4.14.1 Longevity Pay

A. Purpose

To assure that longevity pay is in accordance with the General Appropriations Act.

B. Authority/Persons Affected

General Appropriations Act, Section 9, Page 40, 11(e)

Persons affected: All full-time non-academic employees, excluding commissioned law enforcement personnel eligible for hazardous duty pay, are eligible for longevity pay. (See Policy 2.555 related to hazardous duty pay.) Full-time is defined as employment for forty (40) hours per week.

C. Definitions

Non-academic employees shall be defined as:

  1. An employee whose appointment is within the classified pay plan.
  2. An employee who has an administrative or other staff appointment without regular teaching assignments.

D.  Policy and Procedures

Employees of The University of Texas at Tyler shall be entitled to longevity pay in accordance with the General Appropriations Act, Section 9, Page 40, 11(e). Such pay shall be in the amount of $20.00 per month for each two years of service as an employee of the State of Texas up to and including 42 years of service.

  1. Basis of Longevity

    Longevity for the purposes cited herein shall be the same as the basic state service utilized for the determination of annual leave rate accrual and include certain time spent in the military service. This recognizes all employment with the state including full-time and part-time; faculty, student and staff employment; and legislative service.

    1. Any state employee returning to state employment following service in the military is entitled to longevity credit for pay purposes for the time spent in the military. Years of service as a National Guard Technician prior to January 1, 1969, are creditable as years of service as an employee of the state for purposes of longevity pay.
    2. Any faculty member whose appointment becomes that of a non-academic employee is entitled to longevity credit for pay purposes to include the actual length of appointment as a faculty member in determining basic state service.
  2. Schedule of Payments

    Longevity pay shall be paid in two-year (24 months) increments in accordance with the following schedule:

    Administrative Professional & Classified Staff Only

    Years of Service    Per Month 
            2                    $20
            4                    $40
            6                    $60
            8                    $80
          10                   $100
          12                   $120  
          14                   $140
          16                   $160
          18                   $180
          20                   $200
          22                   $220
          24                   $240
          26                   $260
          28                   $280
          30                   $300
          32                   $320
          34                   $340
          36                   $360
          38                   $380
          40                   $400
          42                   $420    

  3. Payment

    1. After the completion of two years’ service, longevity pay commences on the first day of the next month at the specified rate and continues at that rate until the completion of another two year increment.

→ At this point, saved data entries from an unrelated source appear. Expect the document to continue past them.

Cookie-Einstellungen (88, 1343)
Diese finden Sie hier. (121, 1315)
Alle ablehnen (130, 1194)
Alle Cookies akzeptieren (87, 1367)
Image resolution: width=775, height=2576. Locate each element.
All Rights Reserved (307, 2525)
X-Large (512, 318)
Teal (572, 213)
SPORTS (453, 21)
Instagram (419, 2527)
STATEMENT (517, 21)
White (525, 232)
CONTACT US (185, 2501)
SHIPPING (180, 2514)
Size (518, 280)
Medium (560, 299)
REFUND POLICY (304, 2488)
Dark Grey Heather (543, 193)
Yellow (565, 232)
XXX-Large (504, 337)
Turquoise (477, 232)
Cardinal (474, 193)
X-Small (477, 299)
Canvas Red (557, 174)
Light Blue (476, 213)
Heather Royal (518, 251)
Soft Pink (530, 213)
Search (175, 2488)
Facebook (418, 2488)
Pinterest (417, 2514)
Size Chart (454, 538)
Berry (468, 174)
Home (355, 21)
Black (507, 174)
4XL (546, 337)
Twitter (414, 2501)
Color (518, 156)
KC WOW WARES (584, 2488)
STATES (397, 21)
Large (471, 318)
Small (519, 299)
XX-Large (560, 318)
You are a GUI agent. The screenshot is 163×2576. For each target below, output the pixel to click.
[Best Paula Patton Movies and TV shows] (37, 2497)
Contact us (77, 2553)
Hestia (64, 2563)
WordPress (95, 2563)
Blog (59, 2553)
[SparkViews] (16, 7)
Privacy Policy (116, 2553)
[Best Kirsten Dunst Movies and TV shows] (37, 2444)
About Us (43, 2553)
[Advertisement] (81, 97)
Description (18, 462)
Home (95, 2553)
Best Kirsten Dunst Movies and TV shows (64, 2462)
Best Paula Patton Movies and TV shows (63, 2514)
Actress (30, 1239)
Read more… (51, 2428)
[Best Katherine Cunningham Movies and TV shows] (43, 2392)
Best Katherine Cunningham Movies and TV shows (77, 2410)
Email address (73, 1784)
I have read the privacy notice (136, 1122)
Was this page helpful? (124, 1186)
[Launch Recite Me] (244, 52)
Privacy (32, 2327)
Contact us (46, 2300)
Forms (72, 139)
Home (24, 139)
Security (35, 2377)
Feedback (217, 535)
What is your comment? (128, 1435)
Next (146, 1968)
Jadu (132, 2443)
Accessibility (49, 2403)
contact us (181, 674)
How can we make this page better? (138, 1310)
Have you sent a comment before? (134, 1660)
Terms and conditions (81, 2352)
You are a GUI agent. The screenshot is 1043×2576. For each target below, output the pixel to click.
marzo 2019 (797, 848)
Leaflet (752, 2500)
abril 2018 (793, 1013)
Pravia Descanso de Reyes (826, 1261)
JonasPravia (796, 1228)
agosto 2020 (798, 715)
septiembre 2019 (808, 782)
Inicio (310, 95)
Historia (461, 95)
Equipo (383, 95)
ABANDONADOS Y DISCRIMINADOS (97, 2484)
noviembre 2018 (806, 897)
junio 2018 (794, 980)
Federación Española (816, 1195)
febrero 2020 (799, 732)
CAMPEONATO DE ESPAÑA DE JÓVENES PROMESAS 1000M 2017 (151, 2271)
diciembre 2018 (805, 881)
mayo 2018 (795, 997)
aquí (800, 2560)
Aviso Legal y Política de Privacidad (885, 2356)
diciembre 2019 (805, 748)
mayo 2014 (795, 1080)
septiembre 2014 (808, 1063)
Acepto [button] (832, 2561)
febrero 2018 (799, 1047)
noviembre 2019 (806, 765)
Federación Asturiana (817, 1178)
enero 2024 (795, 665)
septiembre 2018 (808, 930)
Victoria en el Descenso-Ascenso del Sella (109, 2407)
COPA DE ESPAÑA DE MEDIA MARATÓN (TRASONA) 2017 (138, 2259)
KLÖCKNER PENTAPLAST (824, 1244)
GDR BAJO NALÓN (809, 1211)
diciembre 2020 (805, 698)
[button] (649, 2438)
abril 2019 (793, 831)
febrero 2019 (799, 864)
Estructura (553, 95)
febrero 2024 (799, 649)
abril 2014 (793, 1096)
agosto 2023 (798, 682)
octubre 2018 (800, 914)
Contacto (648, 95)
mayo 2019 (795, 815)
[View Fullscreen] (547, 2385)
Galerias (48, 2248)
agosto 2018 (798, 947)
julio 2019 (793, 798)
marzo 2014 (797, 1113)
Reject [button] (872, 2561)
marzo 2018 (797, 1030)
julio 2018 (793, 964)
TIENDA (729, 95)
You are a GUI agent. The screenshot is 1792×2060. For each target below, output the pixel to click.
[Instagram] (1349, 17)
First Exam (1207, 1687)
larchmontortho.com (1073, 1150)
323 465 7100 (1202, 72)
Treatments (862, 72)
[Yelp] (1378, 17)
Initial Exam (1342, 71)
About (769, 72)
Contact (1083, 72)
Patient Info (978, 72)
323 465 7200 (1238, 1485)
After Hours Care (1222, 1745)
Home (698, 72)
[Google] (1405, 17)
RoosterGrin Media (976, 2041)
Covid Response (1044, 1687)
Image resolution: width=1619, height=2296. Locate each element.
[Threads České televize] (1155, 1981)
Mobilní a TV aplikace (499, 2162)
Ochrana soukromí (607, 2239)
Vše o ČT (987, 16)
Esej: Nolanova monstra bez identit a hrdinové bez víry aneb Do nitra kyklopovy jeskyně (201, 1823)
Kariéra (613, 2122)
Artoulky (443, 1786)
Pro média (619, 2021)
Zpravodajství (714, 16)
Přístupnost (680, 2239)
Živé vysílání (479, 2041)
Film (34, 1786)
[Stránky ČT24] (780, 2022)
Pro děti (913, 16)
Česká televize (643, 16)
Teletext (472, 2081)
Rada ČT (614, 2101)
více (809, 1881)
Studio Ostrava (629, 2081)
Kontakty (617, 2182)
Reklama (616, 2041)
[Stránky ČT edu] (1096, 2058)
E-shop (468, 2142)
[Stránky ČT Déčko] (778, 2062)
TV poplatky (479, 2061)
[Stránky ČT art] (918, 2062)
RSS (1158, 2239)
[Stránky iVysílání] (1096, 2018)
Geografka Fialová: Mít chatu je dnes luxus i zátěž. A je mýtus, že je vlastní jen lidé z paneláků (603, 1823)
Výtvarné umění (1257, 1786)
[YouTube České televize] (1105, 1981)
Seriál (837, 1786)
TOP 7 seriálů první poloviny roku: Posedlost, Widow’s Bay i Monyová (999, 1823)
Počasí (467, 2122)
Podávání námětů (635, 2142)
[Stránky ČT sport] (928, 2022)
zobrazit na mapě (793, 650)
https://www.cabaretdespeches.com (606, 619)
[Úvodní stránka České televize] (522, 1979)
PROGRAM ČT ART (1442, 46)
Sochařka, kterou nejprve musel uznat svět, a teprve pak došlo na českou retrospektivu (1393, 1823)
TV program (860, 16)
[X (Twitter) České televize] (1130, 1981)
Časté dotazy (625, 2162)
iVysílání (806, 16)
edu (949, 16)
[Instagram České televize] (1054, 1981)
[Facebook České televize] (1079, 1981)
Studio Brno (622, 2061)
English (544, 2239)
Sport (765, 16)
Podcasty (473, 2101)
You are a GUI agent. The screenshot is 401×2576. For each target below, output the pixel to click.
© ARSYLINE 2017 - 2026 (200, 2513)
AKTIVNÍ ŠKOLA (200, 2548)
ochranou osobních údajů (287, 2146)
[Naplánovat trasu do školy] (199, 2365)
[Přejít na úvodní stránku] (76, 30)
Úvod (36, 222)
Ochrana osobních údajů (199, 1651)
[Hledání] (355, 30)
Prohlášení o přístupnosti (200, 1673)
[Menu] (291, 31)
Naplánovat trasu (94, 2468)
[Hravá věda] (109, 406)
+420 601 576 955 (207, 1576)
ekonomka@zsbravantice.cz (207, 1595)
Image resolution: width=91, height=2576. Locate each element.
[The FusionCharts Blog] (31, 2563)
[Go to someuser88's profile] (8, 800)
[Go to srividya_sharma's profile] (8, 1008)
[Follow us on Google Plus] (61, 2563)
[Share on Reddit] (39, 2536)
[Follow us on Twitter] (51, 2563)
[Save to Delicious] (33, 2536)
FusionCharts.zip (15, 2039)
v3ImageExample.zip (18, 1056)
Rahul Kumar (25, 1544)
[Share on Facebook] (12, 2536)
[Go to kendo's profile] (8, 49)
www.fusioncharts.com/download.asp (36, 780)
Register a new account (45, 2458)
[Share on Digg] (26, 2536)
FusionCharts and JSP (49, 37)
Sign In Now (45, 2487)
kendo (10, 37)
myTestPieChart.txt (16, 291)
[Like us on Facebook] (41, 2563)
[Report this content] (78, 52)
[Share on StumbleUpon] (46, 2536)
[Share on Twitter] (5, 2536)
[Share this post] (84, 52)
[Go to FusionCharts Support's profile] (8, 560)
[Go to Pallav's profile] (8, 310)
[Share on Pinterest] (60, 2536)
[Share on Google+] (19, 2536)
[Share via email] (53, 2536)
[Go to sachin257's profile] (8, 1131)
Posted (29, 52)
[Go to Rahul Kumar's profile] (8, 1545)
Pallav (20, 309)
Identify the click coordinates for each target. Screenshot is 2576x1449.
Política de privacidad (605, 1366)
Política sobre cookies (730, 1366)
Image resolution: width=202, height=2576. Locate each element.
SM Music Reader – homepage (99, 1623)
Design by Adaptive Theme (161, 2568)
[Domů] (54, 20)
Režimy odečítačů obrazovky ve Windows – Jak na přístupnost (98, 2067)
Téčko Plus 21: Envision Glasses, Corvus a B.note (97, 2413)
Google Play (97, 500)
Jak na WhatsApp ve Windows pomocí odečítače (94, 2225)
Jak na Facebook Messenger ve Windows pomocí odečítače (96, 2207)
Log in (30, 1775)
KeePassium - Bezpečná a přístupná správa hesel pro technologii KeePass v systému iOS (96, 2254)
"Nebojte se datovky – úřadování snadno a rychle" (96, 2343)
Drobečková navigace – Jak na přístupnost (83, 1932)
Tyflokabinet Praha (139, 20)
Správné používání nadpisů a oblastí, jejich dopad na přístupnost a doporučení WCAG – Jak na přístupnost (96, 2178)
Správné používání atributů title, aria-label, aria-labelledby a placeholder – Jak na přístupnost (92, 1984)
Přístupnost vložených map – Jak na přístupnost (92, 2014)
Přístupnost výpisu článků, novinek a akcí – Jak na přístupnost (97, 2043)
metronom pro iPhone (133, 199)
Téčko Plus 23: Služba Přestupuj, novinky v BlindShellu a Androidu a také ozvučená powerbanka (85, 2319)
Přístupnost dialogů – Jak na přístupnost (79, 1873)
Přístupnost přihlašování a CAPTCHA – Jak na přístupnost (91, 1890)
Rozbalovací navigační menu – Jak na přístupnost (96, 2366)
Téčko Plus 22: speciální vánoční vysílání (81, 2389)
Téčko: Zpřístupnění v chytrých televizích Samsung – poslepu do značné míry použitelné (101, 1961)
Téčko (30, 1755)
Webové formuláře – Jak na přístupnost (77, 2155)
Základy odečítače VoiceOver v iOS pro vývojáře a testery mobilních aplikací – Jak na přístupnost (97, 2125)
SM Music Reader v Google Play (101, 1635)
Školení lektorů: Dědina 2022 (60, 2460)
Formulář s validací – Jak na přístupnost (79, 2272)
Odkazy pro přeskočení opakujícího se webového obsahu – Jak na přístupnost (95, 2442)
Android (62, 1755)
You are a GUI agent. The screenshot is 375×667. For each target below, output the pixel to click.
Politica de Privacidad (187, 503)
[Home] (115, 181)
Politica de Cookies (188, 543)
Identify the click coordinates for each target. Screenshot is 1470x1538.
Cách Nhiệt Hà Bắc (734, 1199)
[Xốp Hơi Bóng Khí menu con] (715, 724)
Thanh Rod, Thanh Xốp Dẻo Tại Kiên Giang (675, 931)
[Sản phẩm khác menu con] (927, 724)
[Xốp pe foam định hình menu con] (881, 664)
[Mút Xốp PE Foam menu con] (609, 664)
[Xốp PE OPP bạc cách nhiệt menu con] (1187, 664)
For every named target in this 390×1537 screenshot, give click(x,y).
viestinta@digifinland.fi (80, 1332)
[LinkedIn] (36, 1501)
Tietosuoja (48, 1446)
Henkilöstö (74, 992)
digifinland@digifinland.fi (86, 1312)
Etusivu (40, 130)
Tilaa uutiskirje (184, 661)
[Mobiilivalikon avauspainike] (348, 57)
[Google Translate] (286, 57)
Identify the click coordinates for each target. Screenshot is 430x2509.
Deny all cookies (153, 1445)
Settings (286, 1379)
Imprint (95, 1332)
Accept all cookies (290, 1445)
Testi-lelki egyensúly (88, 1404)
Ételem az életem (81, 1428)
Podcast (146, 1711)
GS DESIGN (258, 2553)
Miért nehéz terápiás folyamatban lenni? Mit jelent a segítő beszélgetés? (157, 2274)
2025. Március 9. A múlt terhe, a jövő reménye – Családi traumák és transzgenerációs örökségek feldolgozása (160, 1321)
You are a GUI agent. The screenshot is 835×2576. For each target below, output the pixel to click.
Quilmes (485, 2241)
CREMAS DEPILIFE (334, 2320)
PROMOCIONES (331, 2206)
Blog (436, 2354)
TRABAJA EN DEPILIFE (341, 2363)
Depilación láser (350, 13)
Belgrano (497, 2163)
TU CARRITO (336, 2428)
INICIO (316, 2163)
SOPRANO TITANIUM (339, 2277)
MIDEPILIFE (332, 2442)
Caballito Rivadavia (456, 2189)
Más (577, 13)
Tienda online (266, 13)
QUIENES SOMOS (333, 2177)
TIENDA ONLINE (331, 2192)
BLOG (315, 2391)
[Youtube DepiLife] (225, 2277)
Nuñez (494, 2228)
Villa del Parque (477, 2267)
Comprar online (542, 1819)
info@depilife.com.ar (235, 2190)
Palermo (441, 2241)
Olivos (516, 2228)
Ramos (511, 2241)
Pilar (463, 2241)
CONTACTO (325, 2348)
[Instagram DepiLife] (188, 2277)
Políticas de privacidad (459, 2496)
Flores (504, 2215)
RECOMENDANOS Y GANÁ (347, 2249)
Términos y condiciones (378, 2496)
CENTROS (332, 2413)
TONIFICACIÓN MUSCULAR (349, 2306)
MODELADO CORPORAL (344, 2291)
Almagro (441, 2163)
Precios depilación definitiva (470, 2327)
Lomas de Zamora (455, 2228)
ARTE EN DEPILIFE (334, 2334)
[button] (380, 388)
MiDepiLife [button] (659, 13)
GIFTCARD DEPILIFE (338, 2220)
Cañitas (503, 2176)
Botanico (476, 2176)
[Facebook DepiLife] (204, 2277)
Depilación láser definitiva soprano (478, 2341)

    2. Longevity pay shall not be prorated. A change in status occurring during the month will be effective the first day of the following month.

      For example, an employee appointed on September 1st of a given year completes 24 months’ service on August 31st, two years later. The longevity payment will commence on the first day of the next month, September 1st. Accordingly, an employee appointed on September 2nd of a given year will complete 24 months of service on September 1st, two years later. Longevity pay will commence on the first day of the next month, October 1st.

  4. Transfers

    The institution or agency employing an individual on the first day of the month will be responsible for longevity pay.

  5. Method of Payment

    1. Longevity pay is considered a part of total compensation although the base salary rate of an employee is not affected by such payment.

    2. Separate lump-sum payment for longevity pay is not authorized -- such payment is included as part of the regular payroll procedure.

    3. The inclusion of longevity pay as a part of total compensation affects federal withholding, OASI, the amount of group insurance and other benefit calculations, rate of overtime pay, if any, and retirement contributions.

    4. Longevity pay shall not be considered in making calculations for lump-sum payment of vacation upon termination. It shall, however, be considered in calculating lump- sum payments of vacation and sick leave to the estate of a deceased employee.

    5. Longevity pay shall be paid from the same source of funds from which an employee’s regular salary is paid.

E. Responsibilities

See Policy and Procedures section.

F. Review

This policy shall be reviewed by Human Resources every five years or as legislation changes.